Second (exhaust) output port 116 communicates with routing conduit 102. Conduit 102 is suitably formed of two lengths 102a, 102b (81/2 inches, and 91/2 inches) of 1 9/16 inch diameter plastic tube, coupled together by a 45 degree plastic elbow. Exhaust output port 116 of Venturi device 100 is disposed in the elbow of conduit 102, such that the exhaust of Venturi device 100 is directed through the rear length 102b of conduit 102, creating, through a secondary Venturi effect, a suction in the front length 102a of conduit 102. The right and left leno yarns, and fringe are introduced into the front length 102a of conduit 102 and are pulled by the Venturi effect suction through conduit 102 into waste receptacle 20. The outer leno yarns 47 and 49 are thus tensioned and fringe waste disposed of.
Referring again to FIG. 3, as in the conventional air jet loom, each filling yarn in turn is directed by main jet 22 and relay nozzles 24 through the shed so that it is disposed generally parallel to reed 10. The right end of the filling yarn is received by suction nozzle 104 and tension is provided. Timing valve mechanism 27 provides air to Venturi device 100 so that a vacuum is created and communicated through flexible tube 106 to nozzle 104 to maintain tension in the filling yarn. Reed 10 then moves downstream, beating the filling yarn against the already woven fabric. Suction nozzle 104 reciprocates with the reed so that tension is maintained on the filling yarn throughout the beating process.

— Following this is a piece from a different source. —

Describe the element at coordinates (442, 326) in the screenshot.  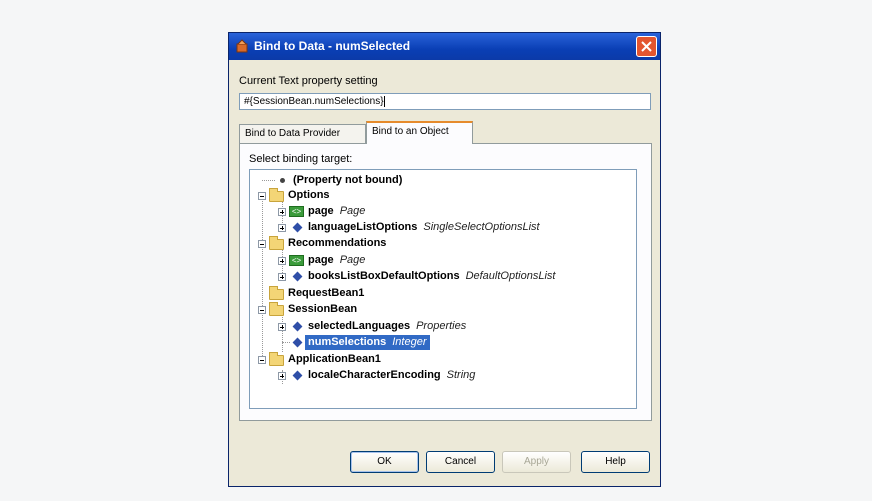
I see `tree-item-type: Properties` at that location.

At the end of the reed stroke the filling yarn is received by spring clamps 16 and 108. The elevational positions of the warp and leno yarns are altered, and the resulting weave maintains the beaten filling yarn in position. Timing valve 27 at this point momentarily cuts off the air to Venturi 100 relieving the suction at nozzle 104 during the return strokes of the reed, facilitating withdrawal of the end off the filling yarn from suction nozzle 104. Tension in the filling yarns is thereafter maintained by clamps 16 and 108 and leno yarns.
Cutters 14 trim the excess fringe from the fabric, which fringe is bound to outer leno yarns 47 and 49. Leno yarns 47 and 49 are disposed through conduit 102 and into waste receptacle 20. The exhaust air from Venturi device second output port 116 pulls the selvage waste through the conduit 102 and into the waste receptacle. It should be noted that while the output of port 116 is pulsating in nature, the air pulses recur at a sufficiently high rate (e.g. 500 pulses per minute) that an apparently constant pressure is exerted on the selvage waste.
It will be appreciated that the present invention provides a particularly advantageous leno selvaging and stretch nozzle system. A number of high energy consumption and high maintenance items are eliminated, while at the same time providing significant savings in reduced selvage waste. A conventional air jet loom can easily be modified in accordance with the present invention and sources of air pressures higher than the pressures used in conventional systems are not required.
It will be understood that the above description is of a preferred exemplary embodiment of the present invention and that the invention is not limited to the specific form shown. Modifications may be made in the design and arrangement of the elements without departing from the spirit of the invention as expressed in the appended claims.